Instructions to follow:
Could you report every line of the listing below that holds the word "Given"?

★ ★ ★ ★ ★ ★ ★

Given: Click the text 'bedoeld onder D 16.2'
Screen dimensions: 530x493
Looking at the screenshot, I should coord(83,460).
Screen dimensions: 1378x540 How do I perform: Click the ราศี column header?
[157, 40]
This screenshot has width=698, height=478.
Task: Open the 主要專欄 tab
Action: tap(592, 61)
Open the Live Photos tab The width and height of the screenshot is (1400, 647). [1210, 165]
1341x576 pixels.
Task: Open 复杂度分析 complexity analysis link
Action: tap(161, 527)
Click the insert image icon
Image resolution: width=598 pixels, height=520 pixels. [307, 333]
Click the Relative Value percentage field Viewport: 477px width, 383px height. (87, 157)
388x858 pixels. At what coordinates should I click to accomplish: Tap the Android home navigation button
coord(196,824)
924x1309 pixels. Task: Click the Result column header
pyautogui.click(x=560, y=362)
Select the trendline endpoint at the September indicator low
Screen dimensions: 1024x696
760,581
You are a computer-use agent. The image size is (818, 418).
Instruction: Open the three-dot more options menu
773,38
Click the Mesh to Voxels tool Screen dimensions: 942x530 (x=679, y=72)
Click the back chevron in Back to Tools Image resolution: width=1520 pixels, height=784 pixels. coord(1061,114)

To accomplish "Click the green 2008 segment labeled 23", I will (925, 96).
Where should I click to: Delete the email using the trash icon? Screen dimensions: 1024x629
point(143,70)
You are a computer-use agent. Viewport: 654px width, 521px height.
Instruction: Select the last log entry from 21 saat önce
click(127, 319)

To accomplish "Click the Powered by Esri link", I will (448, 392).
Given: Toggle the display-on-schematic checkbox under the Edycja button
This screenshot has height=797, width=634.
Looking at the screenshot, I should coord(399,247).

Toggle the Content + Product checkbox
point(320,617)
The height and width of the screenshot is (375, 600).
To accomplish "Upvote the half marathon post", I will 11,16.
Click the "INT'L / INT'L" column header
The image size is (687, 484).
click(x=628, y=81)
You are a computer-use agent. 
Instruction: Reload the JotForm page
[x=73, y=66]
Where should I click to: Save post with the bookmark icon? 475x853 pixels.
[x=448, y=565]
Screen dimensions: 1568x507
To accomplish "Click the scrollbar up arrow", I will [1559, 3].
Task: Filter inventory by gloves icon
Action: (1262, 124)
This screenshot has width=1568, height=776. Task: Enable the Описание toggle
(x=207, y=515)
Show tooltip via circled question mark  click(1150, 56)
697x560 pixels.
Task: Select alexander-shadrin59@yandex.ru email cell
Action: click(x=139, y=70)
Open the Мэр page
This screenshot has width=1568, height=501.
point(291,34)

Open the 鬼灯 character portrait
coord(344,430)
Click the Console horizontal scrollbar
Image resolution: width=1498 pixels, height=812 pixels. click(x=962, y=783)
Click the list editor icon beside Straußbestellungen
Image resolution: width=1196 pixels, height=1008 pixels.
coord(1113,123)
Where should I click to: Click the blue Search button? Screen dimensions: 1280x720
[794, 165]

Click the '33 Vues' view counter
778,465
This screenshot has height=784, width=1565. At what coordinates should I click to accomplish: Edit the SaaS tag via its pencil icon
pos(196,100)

★ ★ ★ ★ ★ ★ ★

Solution to this exercise:
Given: Click the text 'bedoeld onder D 16.2'
Given: Toggle the display-on-schematic checkbox under the Edycja button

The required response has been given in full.